_ZU ERLEDIGENDE AUFGABEN_
A - Auf welchem Tabellenplatz lag der SK St. Johann im Herbst laut dem Auszug?
B - Prüfe anhand des Auszugs, ob die folgenden Aussagen zutreffen, und belege jede Entscheidung mit einem wörtlichen Zitat: (i) Das erste Saisonspiel gegen Völs ging für St. Johann verloren. (ii) Ramsi hat in St. Johann einen Dreijahresvertrag unterschrieben. (iii) Mitte Mai standen noch sechs Runden bis zum Saisonende aus.
C - Gib den Auszug wortgetreu wieder, und zwar alles von „Die ersten Spiele“ bis hinunter zu „einen Dreijahresvertrag unterschrieben.“.

_AUSZUG_
══════════

Die ersten Spiele der Saison verliefen gut, gleich das erste gegen Tabellenführer Völs konnten die St. Johanner für sich entscheiden, und es folgten weitere Siege. Das Highlight Spiel im Koasastadion gegen Tabellenführer IAC war die beste Werbung in eigener Sache: „Die Jungs begeisterten die Zuschauer mit Leidenschaft und tollem Fußball“, meint Ramsi anerkennend. Der SK St. Johann steht Mitte Mai – bei Drucklegung – plötzlich, sechs Runden vor dem Saisonende, auf dem sensationellen 4. Tabellenrang – was nach dem Punkterückstand und Platz zwölf im Herbst fast aussichtslos erschien. „Die Mannschaft zieht sehr sehr gut mit“, ist Ramsi zufrieden. Wunder passieren nicht von heute auf morgen, deshalb hat er in St. Johann einen Dreijahresvertrag unterschrieben.

══════════

_ERFASSTE DATEN_
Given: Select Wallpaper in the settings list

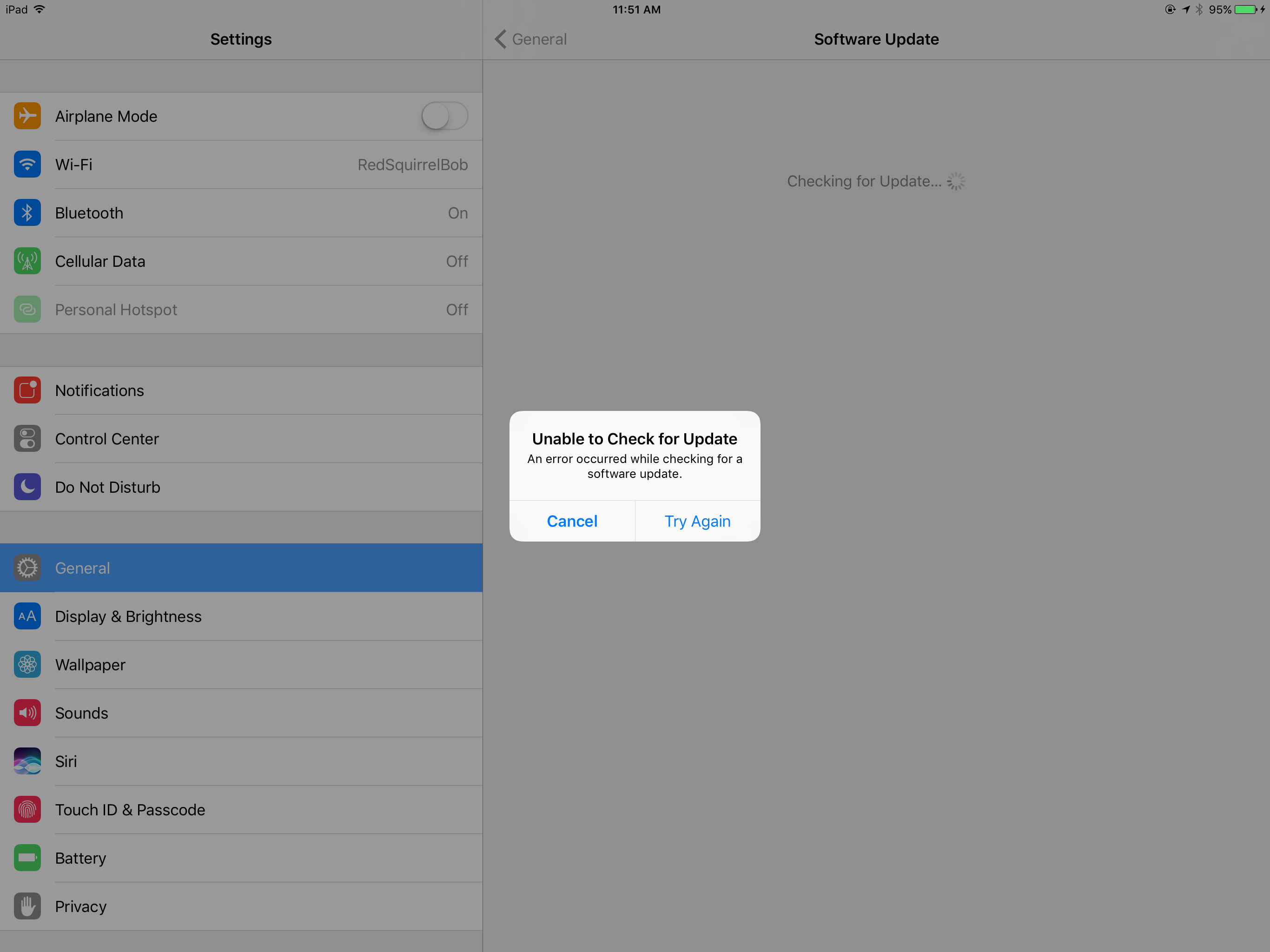Looking at the screenshot, I should [90, 665].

══════════

_LÖSUNGEN IM ANSCHLUSS_
A - Auf Platz zwölf.

B -
(i) Nein: „gleich das erste gegen Tabellenführer Völs konnten die St. Johanner für sich entscheiden“
(ii) Ja: „deshalb hat er in St. Johann einen Dreijahresvertrag unterschrieben“
(iii) Ja: „sechs Runden vor dem Saisonende“

C -
Die ersten Spiele der Saison verliefen gut, gleich das erste gegen Tabellenführer Völs konnten die St. Johanner für sich entscheiden, und es folgten weitere Siege. Das Highlight Spiel im Koasastadion gegen Tabellenführer IAC war die beste Werbung in eigener Sache: „Die Jungs begeisterten die Zuschauer mit Leidenschaft und tollem Fußball“, meint Ramsi anerkennend. Der SK St. Johann steht Mitte Mai – bei Drucklegung – plötzlich, sechs Runden vor dem Saisonende, auf dem sensationellen 4. Tabellenrang – was nach dem Punkterückstand und Platz zwölf im Herbst fast aussichtslos erschien. „Die Mannschaft zieht sehr sehr gut mit“, ist Ramsi zufrieden. Wunder passieren nicht von heute auf morgen, deshalb hat er in St. Johann einen Dreijahresvertrag unterschrieben.